I was thinking about this as I walked the aisles of an entertainment equipment fair recently, where exhibitors largely represented providers of lights, sets, audio, visual, rigging and other technologies that go into creating the modern day theatre production or live event. Imagine what goes on behind the curtain to make Peter Pan fly, for example.
Any exhibition stand is like a mini stage, whether it’s a sprawling, outdoor, international event or a local business-to-business get-together in the belly of a roadside hotel. They vary in shape and size but the objective is to perform to the audience (visitors) in the hope that they react positively to what they see and hear. Trouble is, few businesses select their stand staff as though they were casting for a performance. Really, that’s exactly what they should be doing.
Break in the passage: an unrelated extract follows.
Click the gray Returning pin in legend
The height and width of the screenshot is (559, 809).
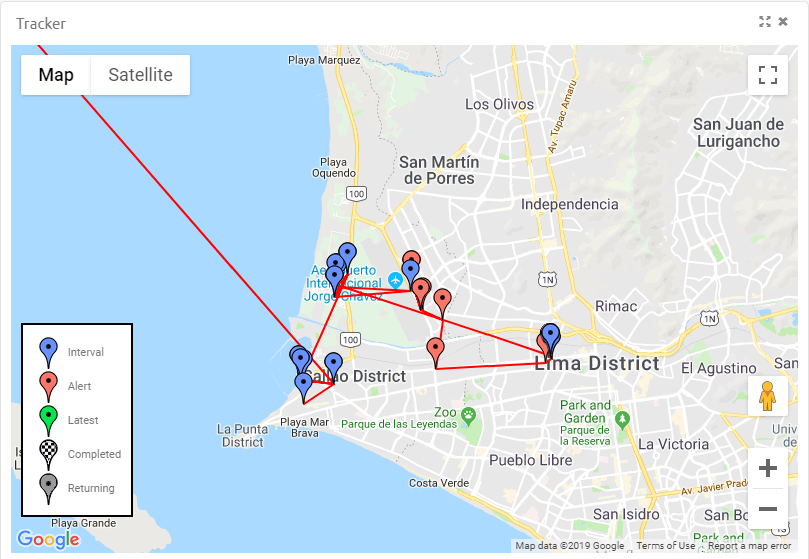click(48, 487)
Consider how short the window of opportunity is for an exhibitor to engage with someone walking the aisles of a show. A stand is only in sight for a short moment and often there are distractions in the aisles and to the visitor’s right and left. Furthermore, they might be scanning a map of the event or planning their route to the next coffee break (the next blog in the series will help visitors win such battles). Exhibitors have got to take their opportunity to catch a visitor’s eye and draw them onto their exhibit.
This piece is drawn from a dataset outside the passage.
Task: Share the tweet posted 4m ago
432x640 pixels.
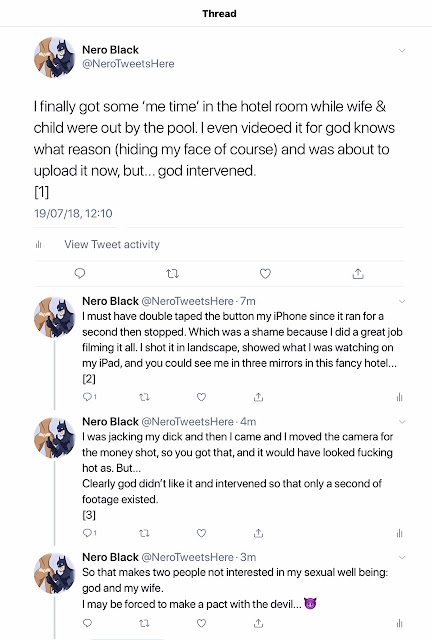Action: coord(258,533)
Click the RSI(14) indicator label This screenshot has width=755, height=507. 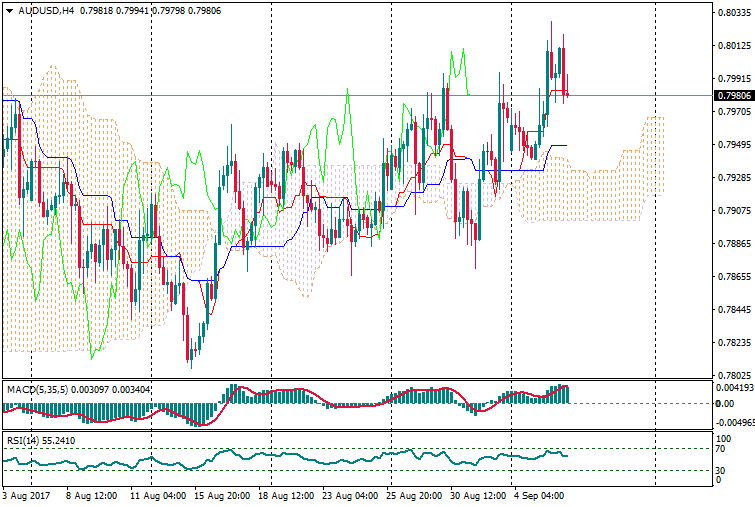[x=24, y=440]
It takes all sorts to do this, just like there are many different characters in a good play or performance. One doesn’t have to be loud and forceful to be successful, as many mistakenly think. Consider how such an approach appears to an introverted engineer, for example. His or her money is worth just as much to the company but an obnoxious salesman suggesting this is their lucky day could repel them. In your team of, say, five, strike a balance:
John the product expert
Jane from sales
Paolo the engineer
Anne from marketing
Sanjeev from sales
Ok, in reality, unless it’s the company’s one big trade fair and it comes around every three years, staff are not going to be encouraged to take time away from the grindstone to practice their performance, as such. Most likely, they’ll be expected to make the transition from desk to trade show floor overnight. But those managing the team should conduct something of a movement rehearsal and get John, Jane, Paolo, Anne and Sanjeev together to plan how they’re going to impart their own skills and personalities onto visitors and promote the company and its services in a positive light.
This is the time to discuss dress codes or company polo shirts (and decide not to wear clothes plastered in the company logo!). Also make a plan for capturing business cards and leads. And, no, a fishbowl isn’t an option because of the dead leads you’ll get, especially if your business has a niche audience. Perhaps a form with nature of enquiry and follow-up points would be good. There are fancy systems to do this kind of thing electronically now.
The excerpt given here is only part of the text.